While the law's purpose is to help parents protect their children, critics say they violate sex offenders' constitutional rights.

The US Supreme Court Wednesday is set to take a close look at versions of Megan's Laws in Alaska and Connecticut to determine whether they strike the proper constitutional balance between community safety and the rights of convicted sex offenders who have completed their punishments.

The two cases, being heard back-to-back, are among the most important of the high court's current term. They touch on an emotional issue being followed closely by law enforcement officials, civil libertarians, and parents.

To critics, the registration laws resemble the Puritans' practice of publicly shaming wrongdoers by forcing adulteresses, for example, to wear a scarlet "A."

To supporters, the measures offer a tool to parents to protect their children from those who would prey on them.

The court challenge

In the Alaska case, Smith v. Doe, the high court will consider whether that state's sexual-offender registration law violates the constitutional ban on "ex post facto" laws that increase the punishment for an offense after the prior existing punishment for that same offense has already been served.

In the Connecticut case, Connecticut Department of Public Safety v. Doe, the justices will examine whether those listed on the state's sexual-offender registry are constitutionally entitled to an individualized determination of their current danger to the community before being listed.

"This case [Connecticut] is about publicly branding each respondent a 'Registered Sex Offender' ..., conveying the message to the public that he poses a continuing danger to public safety," says Shelley Sadin in her brief to the court challenging the law.

Ms. Sadin says Connecticut is altering the legal rights and status of sex offenders without offering them an opportunity to disprove the charge that they are dangerous.

Not everyone on the list will commit another crime or continue to be dangerous in the future, she says.
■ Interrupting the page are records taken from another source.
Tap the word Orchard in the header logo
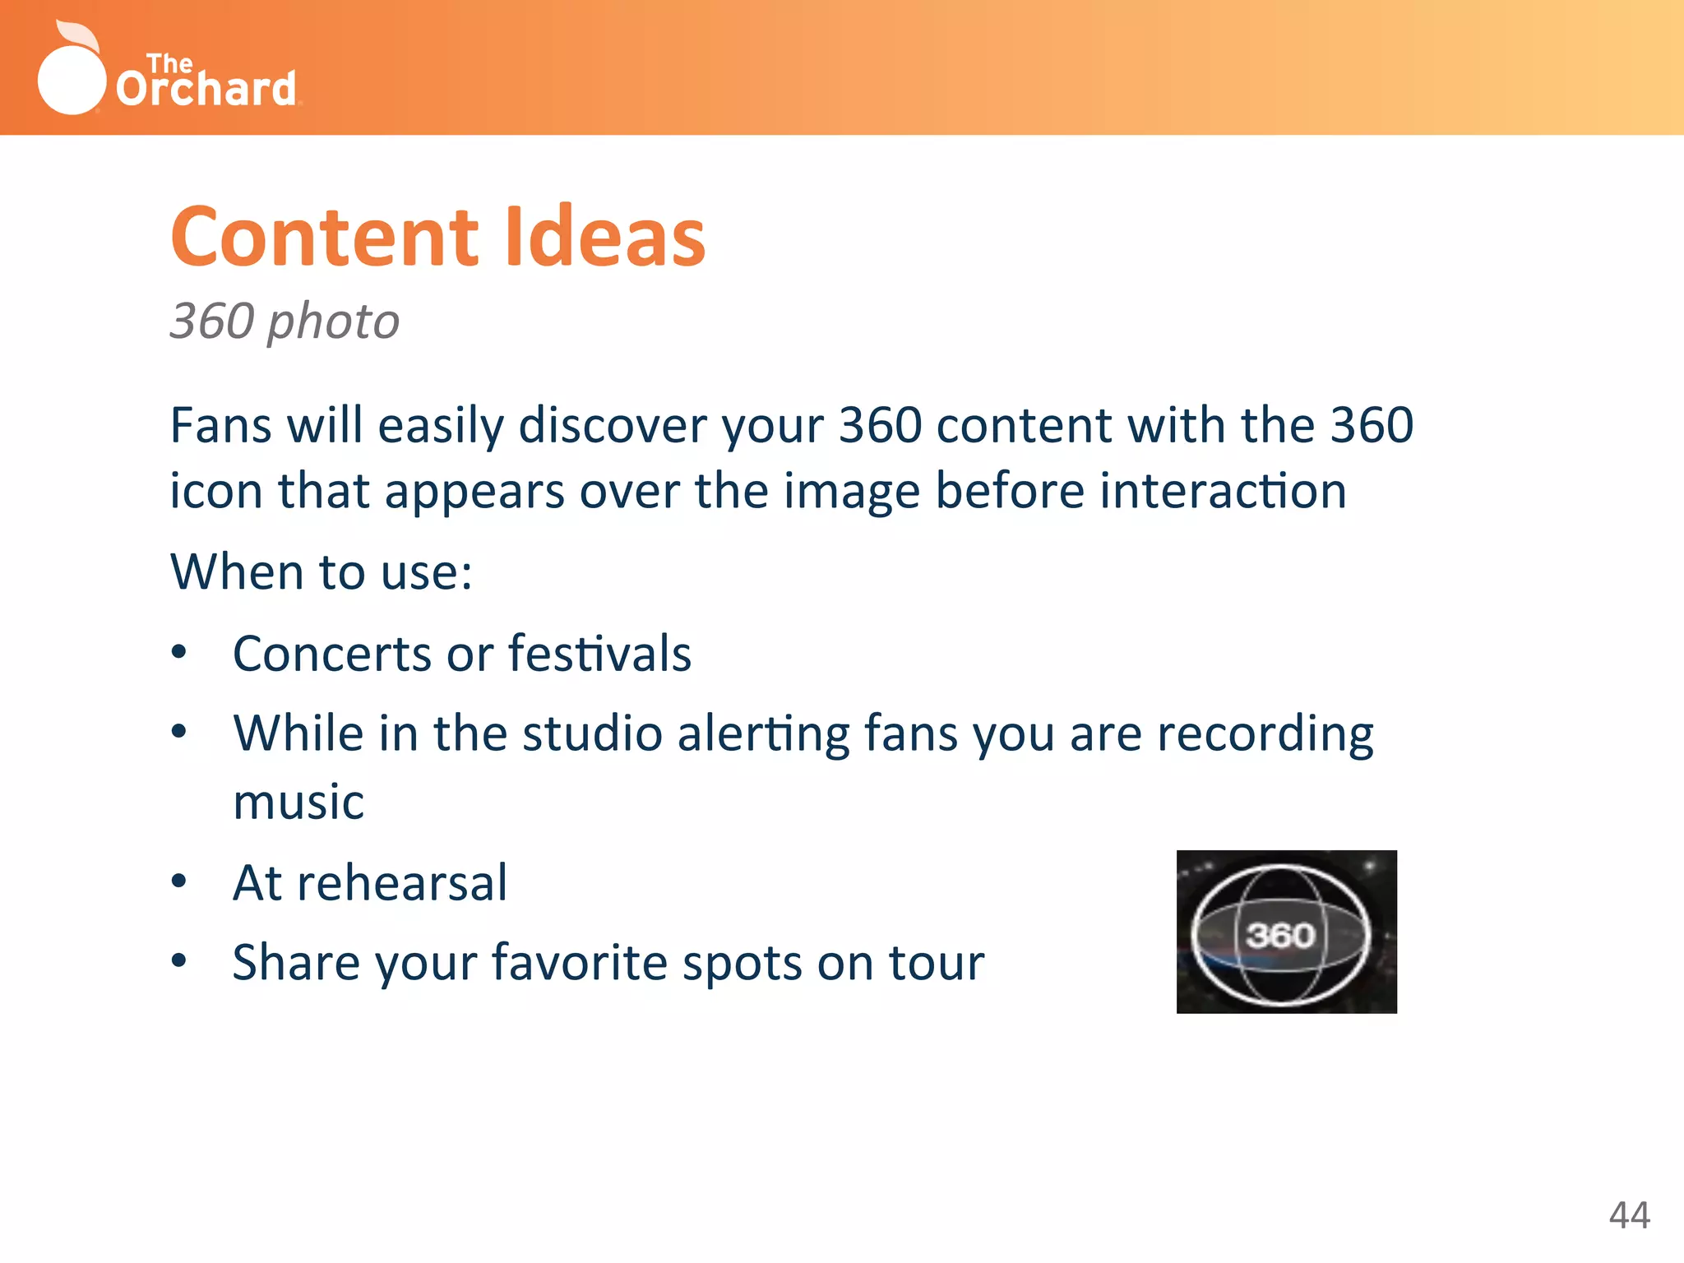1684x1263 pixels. (x=206, y=89)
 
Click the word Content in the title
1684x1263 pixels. (x=325, y=238)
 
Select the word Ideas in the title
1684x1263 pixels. (x=604, y=238)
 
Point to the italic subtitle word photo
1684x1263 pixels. (x=333, y=322)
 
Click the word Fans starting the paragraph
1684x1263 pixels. (x=220, y=426)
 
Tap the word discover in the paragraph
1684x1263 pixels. (x=613, y=426)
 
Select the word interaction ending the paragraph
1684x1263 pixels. (x=1223, y=491)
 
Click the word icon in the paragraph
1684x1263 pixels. (x=215, y=491)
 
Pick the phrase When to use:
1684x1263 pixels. (x=321, y=571)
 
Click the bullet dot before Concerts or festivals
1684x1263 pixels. (x=179, y=653)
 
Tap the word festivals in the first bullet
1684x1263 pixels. (x=599, y=654)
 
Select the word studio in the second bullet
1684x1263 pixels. (x=592, y=733)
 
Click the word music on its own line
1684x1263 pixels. (x=298, y=803)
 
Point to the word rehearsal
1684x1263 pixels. (x=402, y=883)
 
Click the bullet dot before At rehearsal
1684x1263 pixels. (x=179, y=881)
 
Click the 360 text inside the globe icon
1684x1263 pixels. (x=1280, y=935)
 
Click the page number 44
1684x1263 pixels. (x=1629, y=1215)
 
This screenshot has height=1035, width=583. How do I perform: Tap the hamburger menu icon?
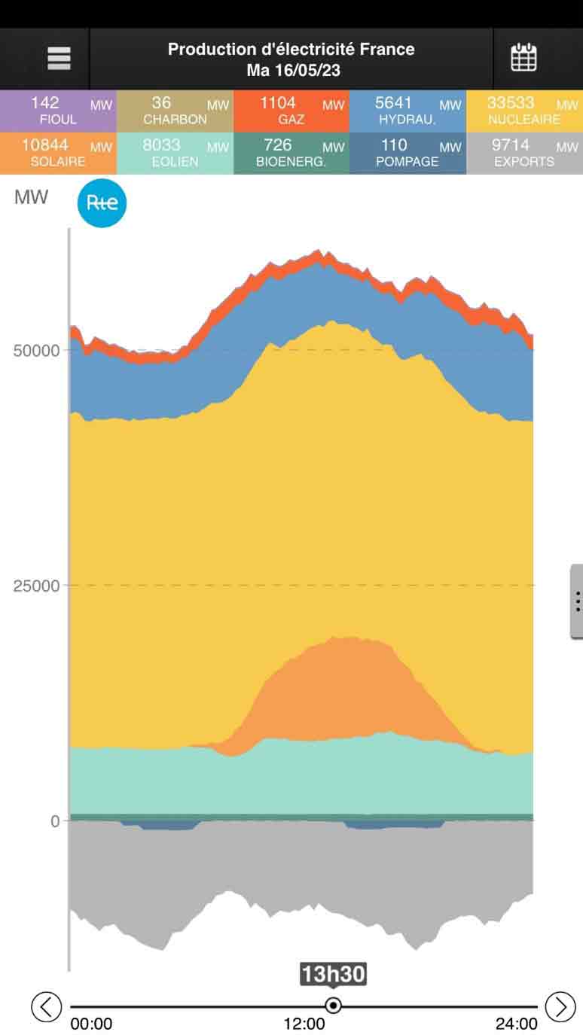click(x=59, y=59)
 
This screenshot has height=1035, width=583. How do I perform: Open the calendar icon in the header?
click(x=523, y=58)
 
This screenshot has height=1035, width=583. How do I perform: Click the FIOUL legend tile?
click(x=58, y=111)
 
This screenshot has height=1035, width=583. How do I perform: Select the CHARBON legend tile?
click(x=175, y=111)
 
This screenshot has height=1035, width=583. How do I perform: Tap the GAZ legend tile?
click(x=292, y=111)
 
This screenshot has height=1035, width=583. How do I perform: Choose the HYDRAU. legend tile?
click(x=407, y=111)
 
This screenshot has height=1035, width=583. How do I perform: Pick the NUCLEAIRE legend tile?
click(x=524, y=111)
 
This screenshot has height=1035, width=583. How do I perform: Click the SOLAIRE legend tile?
click(x=58, y=153)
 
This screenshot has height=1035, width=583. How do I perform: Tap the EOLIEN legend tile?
click(x=175, y=153)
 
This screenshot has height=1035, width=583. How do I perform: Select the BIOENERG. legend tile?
click(x=292, y=153)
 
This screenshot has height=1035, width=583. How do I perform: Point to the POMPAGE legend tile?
click(x=407, y=153)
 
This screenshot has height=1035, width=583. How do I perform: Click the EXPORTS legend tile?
click(x=524, y=153)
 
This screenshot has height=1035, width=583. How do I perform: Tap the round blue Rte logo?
click(x=102, y=203)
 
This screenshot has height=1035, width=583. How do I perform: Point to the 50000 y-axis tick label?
click(x=36, y=351)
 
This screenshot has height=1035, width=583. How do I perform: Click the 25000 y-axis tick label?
click(x=36, y=586)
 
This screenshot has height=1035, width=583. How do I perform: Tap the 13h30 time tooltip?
click(x=333, y=975)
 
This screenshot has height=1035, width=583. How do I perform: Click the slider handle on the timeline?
click(x=333, y=1006)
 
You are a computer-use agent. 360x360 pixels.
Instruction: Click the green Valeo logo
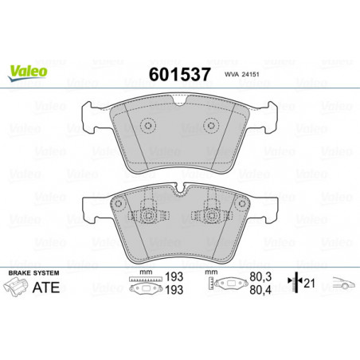(x=28, y=72)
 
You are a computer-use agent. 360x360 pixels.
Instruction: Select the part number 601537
(x=180, y=74)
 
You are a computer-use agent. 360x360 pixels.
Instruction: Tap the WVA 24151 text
(x=241, y=75)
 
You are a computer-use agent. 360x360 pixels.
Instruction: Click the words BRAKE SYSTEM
(x=33, y=273)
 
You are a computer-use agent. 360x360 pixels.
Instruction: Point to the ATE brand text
(x=46, y=288)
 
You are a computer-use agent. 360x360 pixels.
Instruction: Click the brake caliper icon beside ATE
(x=16, y=287)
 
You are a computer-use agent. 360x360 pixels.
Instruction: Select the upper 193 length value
(x=174, y=277)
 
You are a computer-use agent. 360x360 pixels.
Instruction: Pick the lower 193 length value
(x=174, y=290)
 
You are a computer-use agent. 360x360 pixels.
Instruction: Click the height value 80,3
(x=260, y=277)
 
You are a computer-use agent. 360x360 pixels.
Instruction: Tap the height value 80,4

Connecticut Attorney General Richard Blumenthal, who is arguing his state's case before the high court, says the sexual-offender list is an accurate reflection of court records. He says release of those public records to members of the public does not suddenly entitle convicted sex offenders to a new level of rights.

"Every person on the registry has been convicted of an offense that is extraordinarily serious after a full and fair proceeding," Mr. Blumenthal says. "There is no constitutional requirement that distinctions be made between them based on predictions of dangerousness."